Freeze/thaw cycling killed off significant numbers of sclerotia of Norwegian I and Moscow isolates, while Norwegian III and Siberian showed no mortality.

When divided into the two worldwide divisions I and II (as described in §Taxonomy above), a period of freezing halved the growth rate of I, but only brought it down to 80% for II.

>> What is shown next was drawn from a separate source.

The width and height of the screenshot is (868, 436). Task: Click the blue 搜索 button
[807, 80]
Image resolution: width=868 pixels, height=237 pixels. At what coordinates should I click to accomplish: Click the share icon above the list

Exposure to lethal heat of 22 C or 30 C both decreased protein content of the mycelia.

===Osmoregulation===
Does not grow well on lower-water potato dextrose agar, unlike some snow moulds (such as Sclerotinia borealis which is more adapted to continue parasitizing plant tissues in frozen soil).

===Lipid metabolism===
T. ishikariensis produces betaine lipids.

===Protein metabolism===
Low amounts of sclerotinial proteins do occur in the vegetative hyphae - whether produced there or progressing into there - during normal growth at 5 C.

==Morphology==
Dark amber to dark chestnut sclerotia when not desiccated, dark brown to almost black when desiccated. Sclerotia not gelatinous. Clavulae of sporophores pale yellow to gray white, transition to gray brown on the stipes. Genetic factors governing sclerotial size vary widely across the world: Specifically in Japanese B, long snowcover selects for larger, and brief snowcover for smaller; while in Polish populations, incubation temp was significant and overwhelmed genetic factors, more often producing smaller sclerotia. Across the world, smaller sclerotia are an adaptation to shorter or highly variable duration of snow cover, and strongly for the combination of the two.

==Symptomology==
Speckled, hence the common name.

==Hosts==
Grasses, forages, and winter cereals.

==Distribution==
S. ishikariensis is found in cool temperate areas, frigid zone areas, and into the Arctic, including northern Japan, Russia, northern Scandinavia, and North America. Specifically including Arctic areas of Alaska, the Yukon, Greenland, Finnmark county in Norway (especially group III), Finnish Lapland, Swedish Lapland, Svalbard (especially group III), and Greenland (especially group III).

Further south, Switzerland, southern Siberia, southern and central Norway (especially groups I and II), and the Mie Prefecture on Honshu in Japan.

Any grassland getting more than 150 days of snow cover.